» **Exercise aim**:
Answer these questions about the "Questioning Definitions" post:
1. On what date was it posted?
2. Who said, "You don't have to accept anyone else's definition of who you are"?
3. What is the title of the Susan Sontag novel it quotes?
------ Given text
Sunday, November 22, 2009

Questioning Definitions

There are a few famous lines that each of us hold close to our hearts, that came to us at just the time we needed to hear them and seemed novel and revolutionary. A transforming phrase is a work of art in a concept. When Malcolm X said,” You don’t have to accept anyone else’s definition of who you are”, I was stirred to my foundations. For someone who had been defined by others at every turn, others’ plans and expectations meant to fit me into a narrow cultural slot, it was a shocking thought that took hold and shook me out of the hardening mold. In varying degrees we all grow up surrounded by cultural templates to which we must conform. Serious labels with ominous definitions are slapped on behavior that doesn’t fit the template, doesn’t fit into the cultural machine. This is one of the problems with the old machine paradigm that holds that everything can be explained by the limited actions allowed by the particular function of a part in the machine. It reduces the complex human person to a mechanical function in one of the accepted roles the society and culture has scripted. Parents are agents of the culture and do what the culture says must be done, but in the process young people are bound, limited by standards that signify their unimportance. In Susan Sontag’s novel “In America”, after a young man kills himself the protagonist thinks, “How I wished I could have explained to him that he didn’t have to be what he thought himself sentenced to be. For isn’t that why one thinks of ending one’s life?” and later she wrote, “Happiness depends on not being trapped in your individual existence, a container with your name on it.”
------------
------ Available data
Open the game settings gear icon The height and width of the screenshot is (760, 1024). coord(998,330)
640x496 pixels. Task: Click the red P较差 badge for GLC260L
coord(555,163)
------------
» **Answer section**:
1. Sunday, November 22, 2009
2. Malcolm X
3. "In America"